Diane's Dad's Sandwich--stackedYield: 1 sandwich (easily mulitplies)

Visits to my family’s home in MS always involve food adventures.  Last week, one of them came in the form of a mere description of a sandwich by my good friend since childhood, Margaret Deavours, who had heard about it on, of all places, NPR.  This sandwich  has become her go-to and I now see why!

Called *Diane’s Dad’s Sandwich, it consists, in part, of summer garden favorites: thinly sliced vidalia or red onion, cucumbers, and tomatoes.  These fresh ingredients are “sandwiched” between a top layer of (vegan) cheese ( white cheddar is used in the original recipe) and, believe it or not, a bottom layer of crunchy peanut butter.  Stacked high between 2 slices of whole grain bread–untoasted for ease of eating–this sandwich is a winner in more ways than one!!  *Be sure to read all about the sandwich by following the link.  Recipes entered into the contest had to be accompanied by a story; it is NPR after all!

Margaret made the sandwich sound so intriguing that I created a special Vegan Sharp Cheddar Cheese just so I could partake because, apparently, the magic of this sandwich is attributed not only to it’s fresh and unusual combination of ingredients–unusual, at least, for a sandwich–but the precise order in which each and every one of them hits one’s palate.  That being the case, be sure not to flip the sandwich as you lift it from plate to face!

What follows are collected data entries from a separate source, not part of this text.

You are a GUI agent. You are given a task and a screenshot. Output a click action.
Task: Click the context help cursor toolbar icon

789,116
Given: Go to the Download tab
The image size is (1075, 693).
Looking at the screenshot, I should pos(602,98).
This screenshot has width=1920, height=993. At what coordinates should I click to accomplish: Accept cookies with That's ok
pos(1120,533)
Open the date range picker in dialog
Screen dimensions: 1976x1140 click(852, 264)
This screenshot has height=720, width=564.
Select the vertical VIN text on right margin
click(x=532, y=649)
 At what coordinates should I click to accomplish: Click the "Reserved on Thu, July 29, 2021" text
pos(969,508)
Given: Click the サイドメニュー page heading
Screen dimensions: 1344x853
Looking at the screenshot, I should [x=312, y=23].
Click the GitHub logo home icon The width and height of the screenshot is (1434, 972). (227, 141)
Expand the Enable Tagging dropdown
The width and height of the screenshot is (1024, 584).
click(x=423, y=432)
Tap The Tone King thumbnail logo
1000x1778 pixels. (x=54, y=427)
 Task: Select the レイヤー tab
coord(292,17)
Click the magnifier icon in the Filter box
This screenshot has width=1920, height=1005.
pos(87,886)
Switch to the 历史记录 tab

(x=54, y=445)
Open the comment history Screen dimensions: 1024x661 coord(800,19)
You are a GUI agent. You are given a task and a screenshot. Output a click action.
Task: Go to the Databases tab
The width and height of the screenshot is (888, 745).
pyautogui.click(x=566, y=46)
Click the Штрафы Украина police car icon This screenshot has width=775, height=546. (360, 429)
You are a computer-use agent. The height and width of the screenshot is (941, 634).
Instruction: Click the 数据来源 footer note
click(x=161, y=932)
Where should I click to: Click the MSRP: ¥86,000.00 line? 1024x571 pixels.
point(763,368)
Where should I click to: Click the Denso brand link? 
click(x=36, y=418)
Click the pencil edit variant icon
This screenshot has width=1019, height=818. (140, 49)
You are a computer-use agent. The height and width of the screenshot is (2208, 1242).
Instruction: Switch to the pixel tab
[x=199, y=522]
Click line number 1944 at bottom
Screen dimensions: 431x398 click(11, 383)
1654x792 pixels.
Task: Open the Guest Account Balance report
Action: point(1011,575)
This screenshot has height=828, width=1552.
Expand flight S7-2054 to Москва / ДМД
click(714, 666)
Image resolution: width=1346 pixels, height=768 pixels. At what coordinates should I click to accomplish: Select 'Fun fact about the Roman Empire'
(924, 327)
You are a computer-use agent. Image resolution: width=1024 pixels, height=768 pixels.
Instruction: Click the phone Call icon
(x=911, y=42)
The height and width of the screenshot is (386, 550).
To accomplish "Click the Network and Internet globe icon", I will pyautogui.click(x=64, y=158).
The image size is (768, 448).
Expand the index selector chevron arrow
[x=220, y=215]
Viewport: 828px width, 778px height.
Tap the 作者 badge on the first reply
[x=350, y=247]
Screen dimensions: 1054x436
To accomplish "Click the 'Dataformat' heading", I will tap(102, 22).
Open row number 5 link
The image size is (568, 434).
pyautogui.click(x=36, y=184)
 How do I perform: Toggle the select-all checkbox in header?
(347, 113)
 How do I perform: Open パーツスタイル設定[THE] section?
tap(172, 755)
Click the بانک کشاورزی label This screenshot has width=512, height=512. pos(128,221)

Margaret’s only addition is, to me, essential because I tried it with and without:  fresh basil or cilantro in keeping with the Thai flavor profile (not pictured below, as I added it later and LOVED it).   To stay even more true to that profile, I chose Thai basil with it’s hint of anise, and will never make it any other way–wowza!   Because fresh herbs are an add-on, I wasn’t sure where to place them in the all-important stacking order, but I chose the middle, between the cucumber and tomato.    Other than swapping out the cheese for my delicious vegan version and adding a sprinkling of sea salt and freshly ground black pepper, the only other change I made to the directions was to soak the red onion in unsweetened soymilk for a few hours to temper some of that peppery bite and strong aroma.

Don’t be put off by the peanut butter!  Besides the synergistic effect of all the ingredients, it is probably the peanut butter that makes this simple sandwich so extra-special!

2 slices whole grain bread, untoasted

1-2 tablespoons crunchy peanut butter

1 thin slice of vidalia or red onion (to rtemper strong flavor and aroma, soak in soymilk for a few hours, covered in refrigerator)

4 thin slices cucumber

Several fresh Thai basil leaves (you may substitute Italian basil or cilantro)

2 thin slices tomato

Sea salt to taste

Freshly ground black pepper to taste

1-2 tablespoons Vegan Sharp Cheddar Spread (recipe follows)

Spread 1 piece of bread with peanut butter and then layer on ingredients in the order given.  A note to you sandwich flippers: be sure to eat the sandwich with the peanut butter on the bottom!

 

Vegan Sharp Cheddar Cheese Spread

2 cups raw cashews, covered in 2 cups water and soaked overnight

1/2 cup white miso (which is actually golden; this amount is needed for that “sharpness” unique to cheddar)

2 tablespoons nutritional yeast

1 teaspoon garlic powder

1 teaspoon onion powder

1 teaspoon turmeric (for color; I decided to go for a yellow cheddar for more color)

1/2 teaspoon mustard powder

1/4 teaspoon sea salt or to taste

1/3 cup dry champagne, prosecco, white wine or beer (a non-alcoholic wine or beer may be substituted)

Place all ingredients in bowl of food processor and process several minutes or until smooth, scraping down sides of bowl as necessary.  Store leftovers covered in refrigerator.